■ **Extrait du texte**
§ §
Propos recueillis par Nicolas Didier Barriac

Wild Orchids semble constituer une parfaite synthèse de tes deux précédents albums : To Watch The Storms et Metamorpheus. On retrouve le côté « musique classique » d’une part et le rock de l’autre mais cette fois-ci au lieu de rester séparés, ils se mélangent. Est-ce que tu es d’accord avec ça ?
Steve Hackett : Oui. A l’avenir je pense qu’il m’arrivera encore de séparer clairement les choses. Je ne ressens pas le besoin de fusionner tout le temps le classique et le rock. En revanche, la fusion permet de créer de belles choses et ne pas s’enfermer dans un carcan. Le rock n’est pas tout et la musique classique non plus. Chaque courant de musique peut apporter quelque chose d’intéressant. Quant à mon prochain album, je pense qu’il sera entièrement constitué de musique classique.

Comment naît une chanson de Steve Hackett ?
§ §
■ **Données fournies**
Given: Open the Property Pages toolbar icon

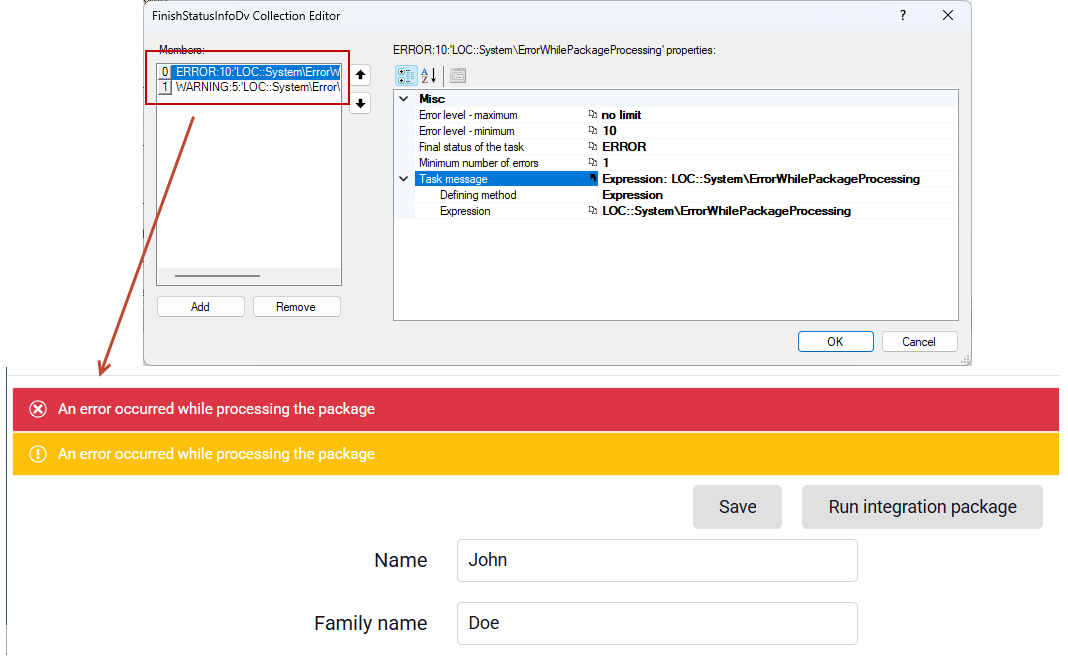Looking at the screenshot, I should click(458, 76).
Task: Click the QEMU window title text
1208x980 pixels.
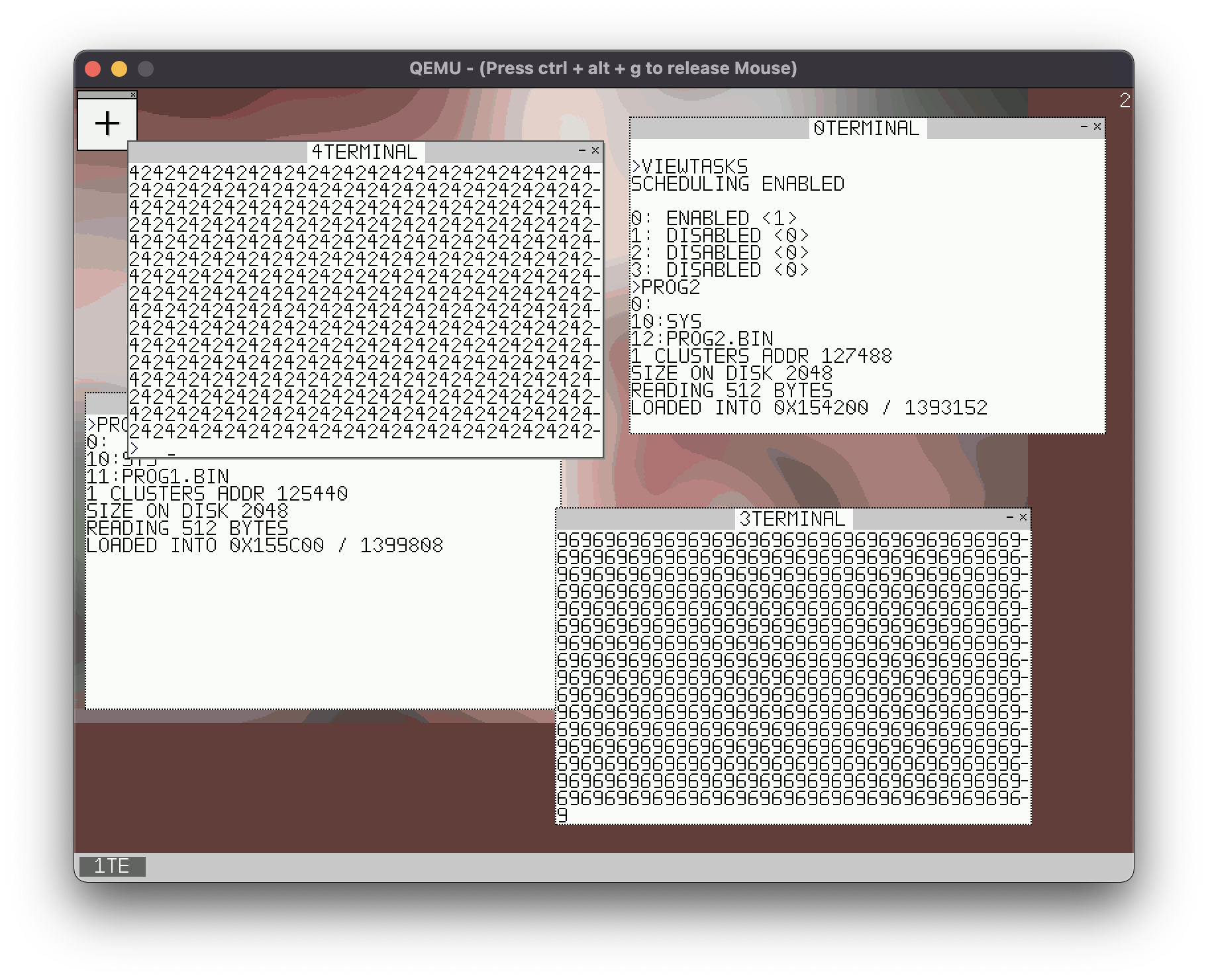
§ §
■ **Série d'exercices**
[1] Répondez aux questions suivantes à partir de l'entretien avec Steve Hackett :
(a) Quels sont les deux albums précédents mentionnés dans la première question ?
(b) De quoi sera constitué le prochain album, selon Steve Hackett ?
(c) Qui a recueilli les propos ?
[2] Résumez l'entretien avec Steve Hackett en deux phrases.
[3] Indiquez si chacune des affirmations suivantes est conforme à l'entretien avec Steve Hackett, en citant les mots qui le montrent :
(a) Steve Hackett estime que le rock se suffit à lui seul.
(b) Steve Hackett pense qu'il lui arrivera encore de séparer clairement les choses.
(c) Selon Steve Hackett, la fusion empêche de créer de belles choses.

■ **Corrigé des exercices**
[1]
(a) To Watch The Storms et Metamorpheus.
(b) Il sera entièrement constitué de musique classique.
(c) Nicolas Didier Barriac.

[2] Interrogé par Nicolas Didier Barriac, Steve Hackett reconnaît que Wild Orchids mélange la musique classique et le rock de ses deux albums précédents, To Watch The Storms et Metamorpheus. Il ajoute qu'il ne ressent pas le besoin de toujours fusionner ces deux genres et que son prochain album sera entièrement constitué de musique classique.

[3]
(a) Non : « Le rock n’est pas tout et la musique classique non plus. »
(b) Oui : « A l’avenir je pense qu’il m’arrivera encore de séparer clairement les choses. »
(c) Non : « la fusion permet de créer de belles choses »